Shared connection to 35.82.33.80 closed.
  New status: update-failed
  !!!
  Full traceback: Traceback (most recent call last):
  File "/shared/share_mala/conda_envs/dclm/lib/python3.10/site-packages/ray/autoscaler/_private/updater.py", line 166, in run
    self.do_update()
  File "/shared/share_mala/conda_envs/dclm/lib/python3.10/site-packages/ray/autoscaler/_private/updater.py", line 490, in do_update
    self.cmd_runner.run(cmd, run_env="auto")
  File "/shared/share_mala/conda_envs/dclm/lib/python3.10/site-packages/ray/autoscaler/_private/command_runner.py", line 493, in run
    return self.ssh_command_runner.run(
  File "/shared/share_mala/conda_envs/dclm/lib/python3.10/site-packages/ray/autoscaler/_private/command_runner.py", line 383, in run
    return self._run_helper(final_cmd, with_output, exit_on_fail, silent=silent)
  File "/shared/share_mala/conda_envs/dclm/lib/python3.10/site-packages/ray/autoscaler/_private/command_runner.py", line 298, in _run_helper
    raise click.ClickException(fail_msg) from None
click.exceptions.ClickException: SSH command failed.

  Error message: SSH command failed.
  !!!

  Failed to setup head node.
andrewsiah commented 1 month ago

Hi there, likewise I got the error above.

I think it can be traced to a PyYaml issue, https://github.com/yaml/pyyaml/issues/724

Someone related suggestions on stackoverflow, is to update awscli, as it has a pyyaml issue https://stackoverflow.com/questions/76868274/build-failed-with-aws-ebcli-on-python-3-11-4

https://github.com/aws/aws-cli/issues/8036#issuecomment-1638544754

But that doesn't fixed things for me.

Here is my ray config file:

cluster_name: andrew2-cluster
min_workers: 1
max_workers: 10
upscaling_speed: 1.0
docker:
  image: "rayproject/ray:latest"
  container_name: "ray_container"
  pull_before_run: True
setup_commands:
  - sudo apt update
  - sudo apt install cmake build-essential
  - sudo apt install g++-9
  - sudo update-alternatives --install /usr/bin/g++ g++ /usr/bin/g++-9 90
  - wget https://repo.anaconda.com/miniconda/Miniconda3-py310_23.3.1-0-Linux-x86_64.sh -O miniconda.sh
  - bash ~/miniconda.sh -f -b -p /tmp/miniconda3/
  - echo 'export PATH="/tmp/miniconda3/bin/:$PATH"' >> ~/.bashrc
  - pip install --upgrade pip setuptools wheel
  - pip install --force-reinstall -v "PyYAML==6.0.1" --no-build-isolation
  - pip install awscli --no-build-isolation
  - pip install -U "ray[default] @ https://s3-us-west-2.amazonaws.com/ray-wheels/latest/ray-3.0.0.dev0-cp310-cp310-manylinux2014_x86_64.whl"
  - pip install boto3==1.26.90
  - pip install s3fs==2022.11.0
  - pip install psutil
  - pip install pyarrow
  - pip install 'pandas==2.1.4'
  - pip install fasttext
  - pip install git+https://github.com/mlfoundations/open_lm.git
  - git clone https://github.com/mlfoundations/dclm.git
provider:
    type: aws
    region: us-west-2
    cache_stopped_nodes: False
GeorgiosSmyrnis commented 1 month ago

Hi @tonychenxyz , @andrewsiah ,

I looked into this and made some modifications to the yaml file, and have a few variants in which the packages are installed properly.
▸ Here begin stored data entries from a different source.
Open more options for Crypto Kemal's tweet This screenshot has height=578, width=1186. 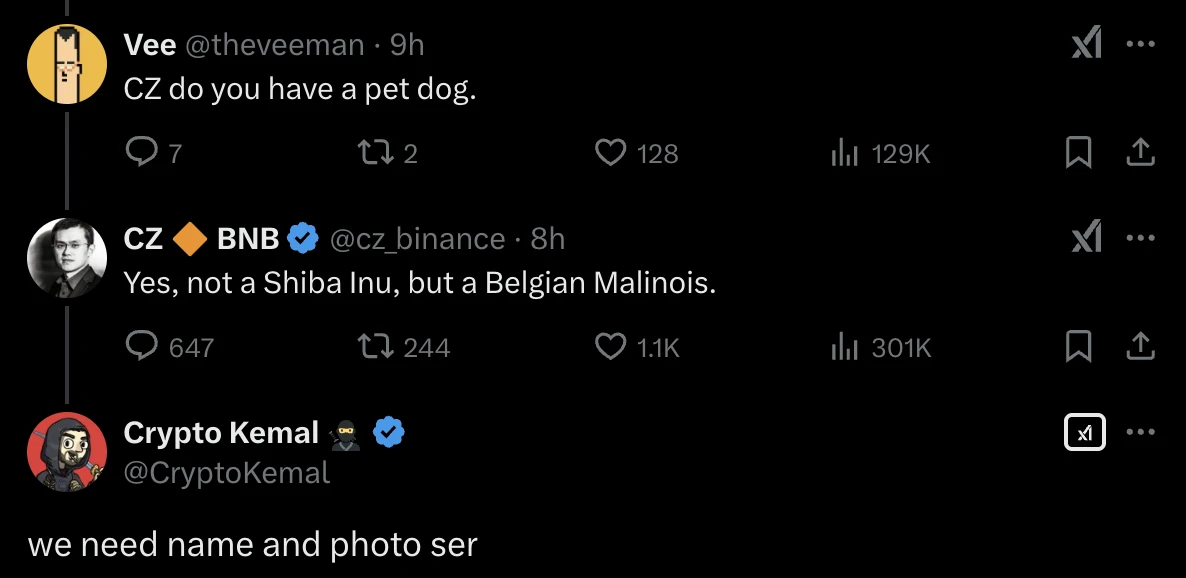click(x=1140, y=432)
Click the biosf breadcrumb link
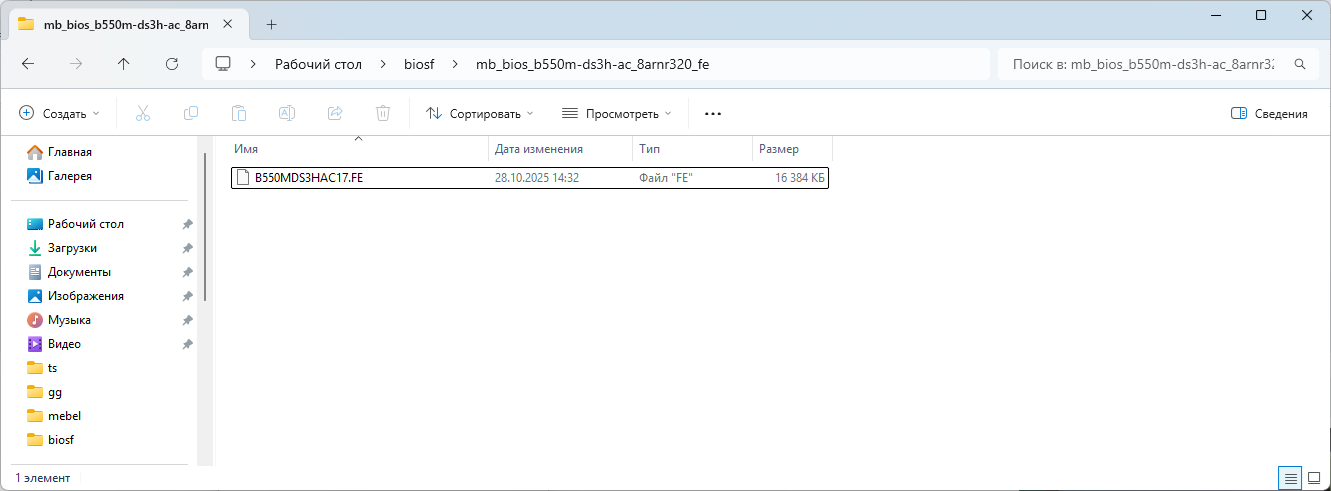 (x=419, y=64)
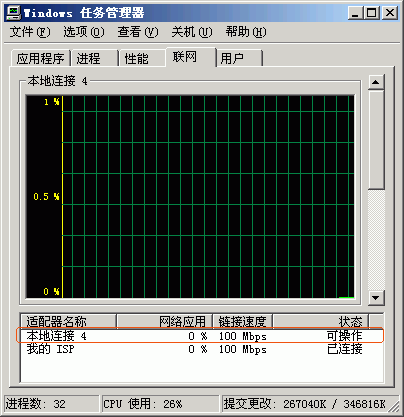Open the 选项(O) menu

(x=84, y=32)
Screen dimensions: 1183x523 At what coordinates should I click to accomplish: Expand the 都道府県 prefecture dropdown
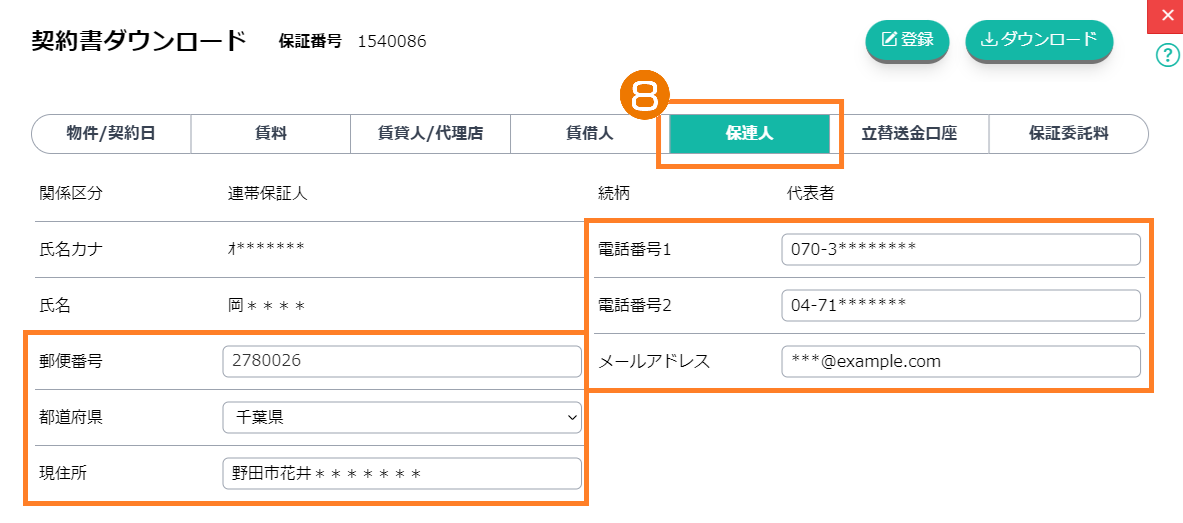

Here is the config that I used - can you try this after making the account specific edits that I marked in the comments?

cluster_name: test-processing
max_workers: 2
upscaling_speed: 1.0
available_node_types:
    ray.head.default:
        resources: {}
        node_config:
            ImageId: ami-0c5cce1d70efb41f5
            InstanceType: i4i.4xlarge
            IamInstanceProfile:
                # Replace 000000000000 with your IAM account 12-digit ID
                Arn: arn:aws:iam::000000000000:instance-profile/ray-autoscaler-v1
    ray.worker.default:
        min_workers: 2
        max_workers: 2
        node_config:
            ImageId: ami-0c5cce1d70efb41f5
            InstanceType: i4i.4xlarge
            IamInstanceProfile:
                # Replace 000000000000 with your IAM account 12-digit ID
                Arn: arn:aws:iam::000000000000:instance-profile/ray-autoscaler-v1

provider:
    type: aws
    region: us-west-2
    cache_stopped_nodes: False

setup_commands:
    - sudo mkfs -t xfs /dev/nvme1n1
    - sudo mount /dev/nvme1n1 /tmp
    - sudo chown -R $USER /tmp
    - sudo chmod -R 777 /tmp
    - wget https://repo.anaconda.com/miniconda/Miniconda3-py310_23.3.1-0-Linux-x86_64.sh -O miniconda.sh
    - bash ~/miniconda.sh -f -b -p /tmp/miniconda3/
    - echo 'export PATH="/tmp/miniconda3/bin/:$PATH"' >> ~/.bashrc
    # Include your AWS CREDS here
    - echo 'export AWS_ACCESS_KEY_ID=' >> ~/.bashrc
    - echo 'export AWS_SECRET_ACCESS_KEY=' >> ~/.bashrc
    - pip install --upgrade pip setuptools wheel
    - pip install -U "ray[default] @ https://s3-us-west-2.amazonaws.com/ray-wheels/latest/ray-3.0.0.dev0-cp310-cp310-manylinux2014_x86_64.whl"
    - pip install boto3==1.26.90
    - pip install s3fs==2022.11.0
    - pip install psutil
    - pip install pysimdjson
    - pip install pyarrow
    - git clone https://github.com/mlfoundations/dclm.git
    - pip install -r dclm/requirements.txt
    - cd dclm && python3 setup.py install
jeffreywpli commented 1 month ago

Hi @tonychenxyz , @andrewsiah just checking in, were you were able to resolve your issue?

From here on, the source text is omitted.